Et pourtant, je devais me réjouir. Et non rester enfermé ici, recroquevillé comme un pauvre type.
Mais je n'y arrive pas.
Le visage de la métisse en salopette s'immisce entre mes paupières closes alors que je nous revoie dans cette ruelle, là où je n'aurais jamais dû être. Jamais. La laideur de la réalité me décroche une bonne droite et je l'ai bien mérité; j'ai sauté pieds joints dans une belle merde. Malheureusement, je suis déjà bien trop foutu pour m'en sortir maintenant.
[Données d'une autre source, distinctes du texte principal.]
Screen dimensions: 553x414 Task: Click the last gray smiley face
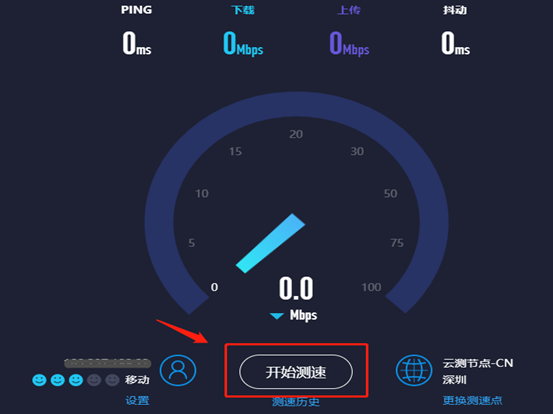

J'inspire longuement et ramène les mèches humides, égoutant encore l'eau, sur le sommet de mon crâne. J'essaie de me focaliser sur la froideur des gouttellettes qui ruissèlent sur mon cou, mon dos et mon torse nu. Mais ça ne me calme pas. Au contraire, je me sens consumer par l'étroitesse des murs qui se referment sur moi et qui declenche un agacement dont je ne sais même pas la soure. Tout m'agace: les tic réguliers de la montre accrochée à mon poignet, les informations sur l'un des écrans qui défilent un peu trop vite pour mon cerveau ramoli par ma journée longue et fatiguante et la barre de téléchargement affichée sur l'autre, lancée pour la reconnaissance de la suspecte il y a quelques jours déjà, qui tourne trop lentement à mon goût et pour mon impatience trop aiguisée.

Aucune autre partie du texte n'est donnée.